#### [TASK SET]
a) Please quote the driver dossier text below from "export const collections" to "to codex (auditable)".
b) Using the driver dossier text below, mark each statement yes or no and back it with the deciding words of the text: (i) The confidence field must be a number from 0 to 1. (ii) The phase-1 git-log facts are stored in prompt.md. (iii) Post-hoc validation found issues in some of the dossiers.
c) According to the driver dossier text below, what kind of record is meta.json?

#### [TEXT BLOCK]
————————

On the current corpus, post-hoc validation reports zero issues across 864 dossiers and 3,552 cited URLs.

Mapping to Zod (Astro)

import { z, defineCollection } from "astro:content";

const driver = defineCollection({
  type: "data",
  schema: z.object({
    driver_path: z.string(),
    chipset_family: z.string(),
    hardware_still_sold_new_in_2025: z.boolean(),
    last_widely_available_year: z.number().int().min(1990).max(2026).nullable(),
    deployments_today: z.enum(["none", "low", "medium", "high", "unknown"]),
    replacement_driver: z.string().nullable(),
    recommendation_hint: z.enum([
      "keep", "keep-annotate", "deprecate",
      "remove", "unsure", "not-a-driver",
    ]),
    confidence: z.number().min(0).max(1),
    sources: z.array(z.object({
      url: z.string().url(),
      claim: z.string(),
    })),
    reasoning_notes: z.string(),
  }).strict(),
});

export const collections = { driver };

Sibling files

Beyond dossier.json, every per-driver dir contains:

  • summary.json — derived index entry: {driver_path, valid_json, recommendation_hint, confidence, sources, tool_counts, tool_log}
  • meta.json — invocation receipt: {driver_path, kernel_root, kernel_head_sha, phase1_since, codex_cmd, elapsed_s, exit_code, in_tokens, cached_input_tokens, out_tokens, generated_at}
  • static_features.json — phase-1 git-log facts: see ranking.md for the field list
  • prompt.md — the prompt sent to codex (auditable)

————————

#### [DATA BLOCK]
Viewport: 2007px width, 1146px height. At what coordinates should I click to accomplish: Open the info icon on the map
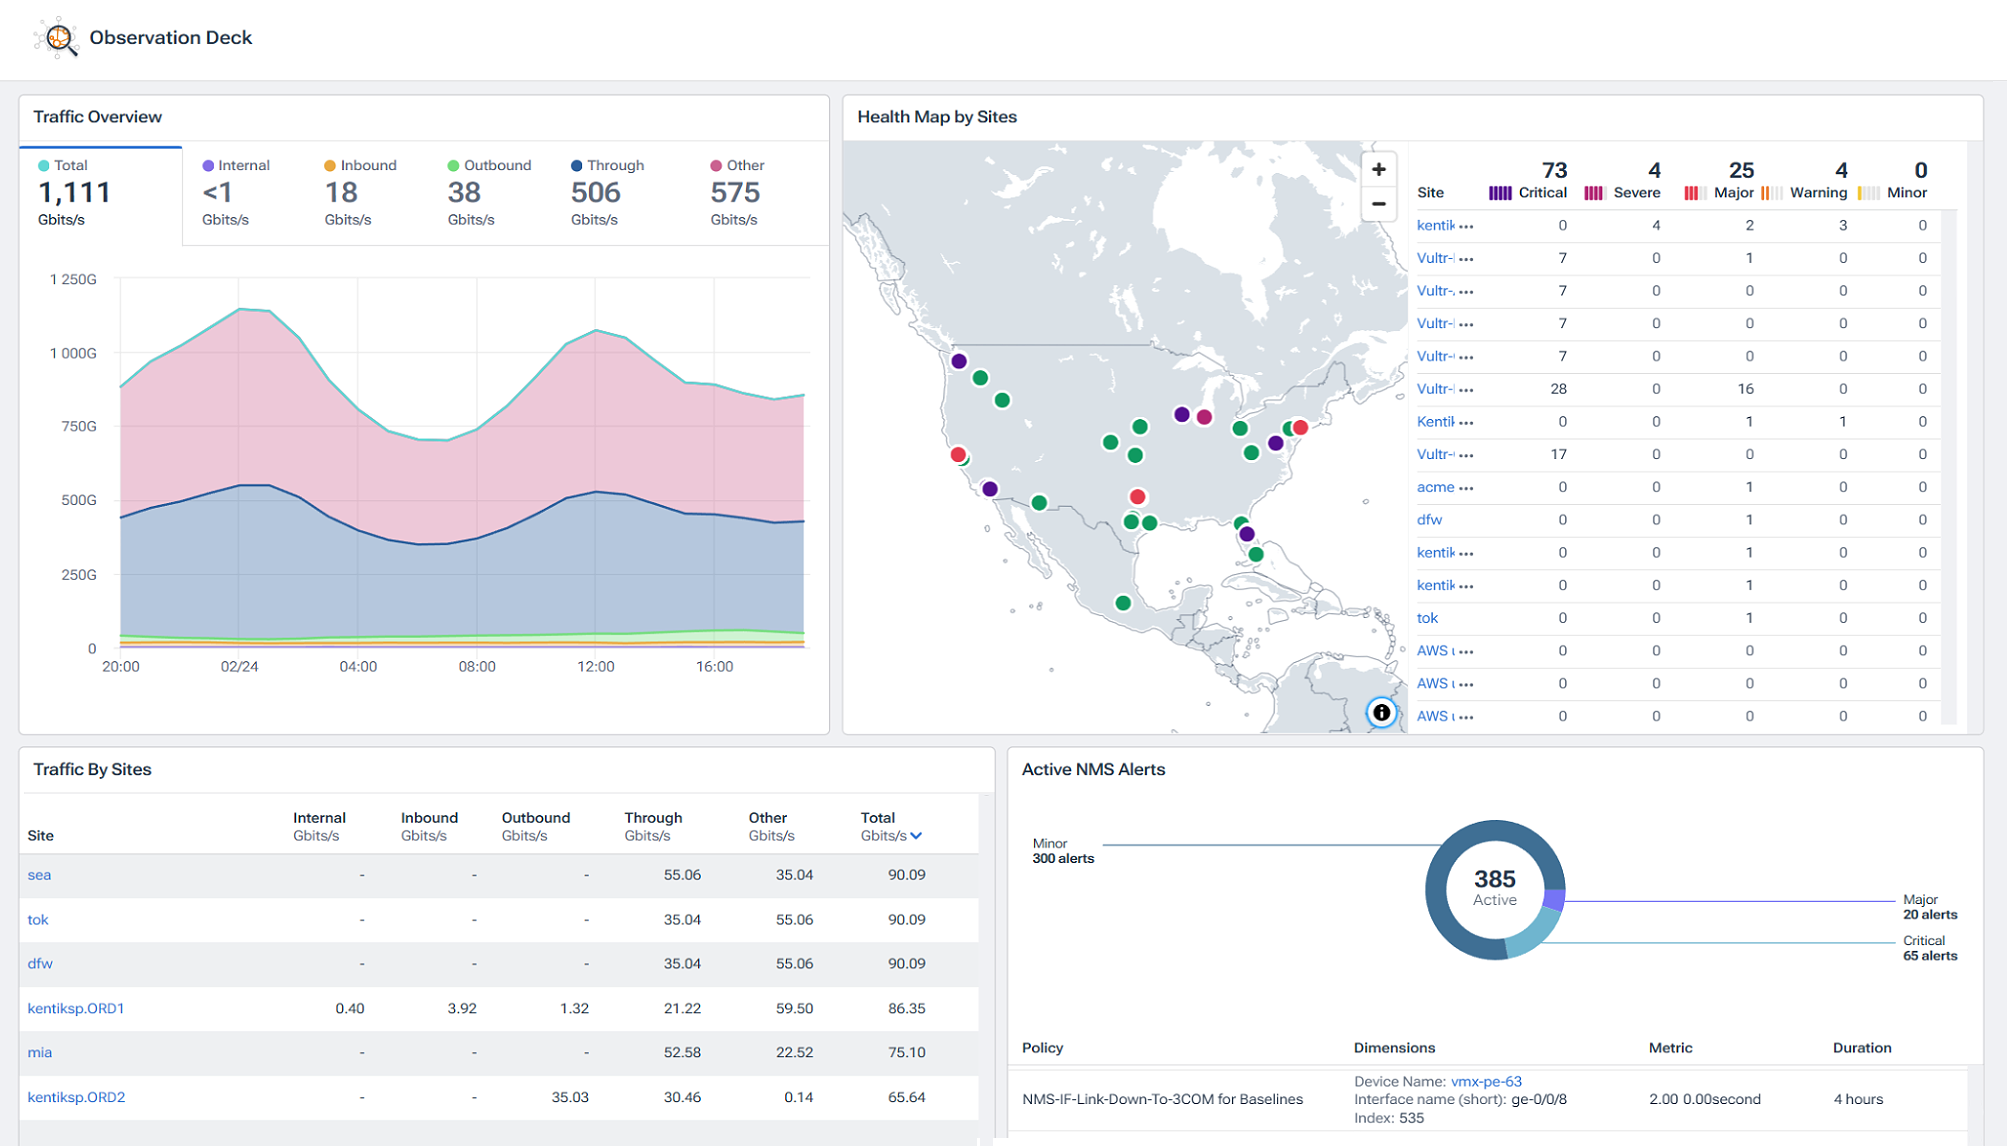pos(1381,713)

————————

#### [OUTPUTS BY TASK]
a)
export const collections = { driver };

Sibling files

Beyond dossier.json, every per-driver dir contains:

  • summary.json — derived index entry: {driver_path, valid_json, recommendation_hint, confidence, sources, tool_counts, tool_log}
  • meta.json — invocation receipt: {driver_path, kernel_root, kernel_head_sha, phase1_since, codex_cmd, elapsed_s, exit_code, in_tokens, cached_input_tokens, out_tokens, generated_at}
  • static_features.json — phase-1 git-log facts: see ranking.md for the field list
  • prompt.md — the prompt sent to codex (auditable)

b)
(i) Yes: "confidence: z.number().min(0).max(1)"
(ii) No: "static_features.json — phase-1 git-log facts"
(iii) No: "post-hoc validation reports zero issues across 864 dossiers and 3,552 cited URLs"

c) An invocation receipt.